General characteristics
- Class & type: Freedom-class littoral combat ship
- Displacement: 3,500 metric tons (3,900 short tons) full load
- Length: 378.3 ft (115.3 m)
- Beam: 57.4 ft (17.5 m)
- Draft: 13.0 ft (3.7 m)
- Propulsion: 2 Rolls-Royce MT30 36 MW gas turbines, 2 Colt-Pielstick diesel engines, 4 Rolls-Royce waterjets
- Speed: 40 knots (46 mph; 74 km/h) (sea state 3)
- Range: 3,500 nmi (6,500 km) at 18 knots (21 mph; 33 km/h)
- Endurance: 21 days (336 hours)
- Boats & landing craft carried: 11 m RHIB, 40 ft (12 m) high-speed boats
- Complement: 15 to 50 core crew, 75 mission crew (Blue and Gold crews)
- Armament: BAE Systems Mk 110 57 mm gun; 2 Mk44 Bushmaster II; RIM-116 Rolling Airframe Missiles; Honeywell Mk 50 Torpedo; AGM-114 Hellfire; 2 .50 cal (12.7 mm) guns;
- Aircraft carried: 2 MH-60R/S Seahawks; MQ-8 Fire Scout;
- Notes: Electrical power is provided by 4 Isotta Fraschini V1708 diesel engines with Hitzinger generator units rated at 800 kW each.

= USS Detroit (LCS-7) =

Freedom-class littoral combat ship of the US Navy

USS Detroit (LCS-7) is the fourth littoral combat ship of the United States Navy. She is the sixth ship to be named after the city of Detroit, Michigan. She was decommissioned on September 29th, 2023.

== Design ==
In 2002, the U.S. Navy initiated a program to develop the first of a fleet of littoral combat ships. The Navy initially ordered two monohull ships from Lockheed Martin, which became known as the Freedom-class littoral combat ships after the first ship of the class, . Odd-numbered U.S. Navy littoral combat ships are built using the Freedom-class monohull design, while even-numbered ships are based on a competing design, the trimaran hull from General Dynamics. The initial order of littoral combat ships involved a total of four ships, including two of the Freedom-class design.  Detroit is the fourth Freedom-class littoral combat ship to be built.

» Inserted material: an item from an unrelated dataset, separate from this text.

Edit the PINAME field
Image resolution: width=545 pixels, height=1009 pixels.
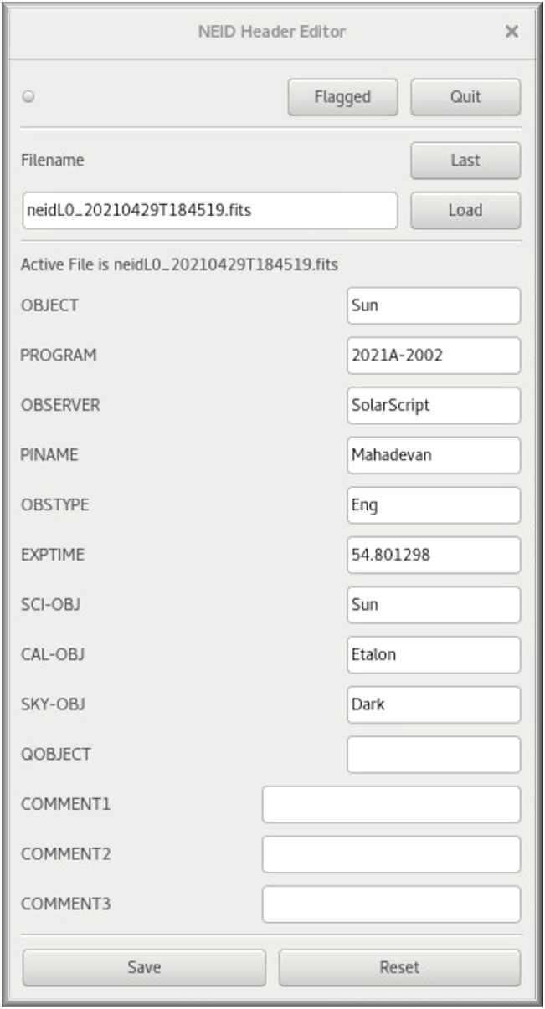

Detroit includes additional stability improvements over the original Freedom design; the stern transom was lengthened and buoyancy tanks were added to the stern to increase weight service and enhance stability. The ship will also feature automated sensors to allow "conditions-based maintenance" and reduce crew overwork and fatigue issues that Freedom had on her first deployment.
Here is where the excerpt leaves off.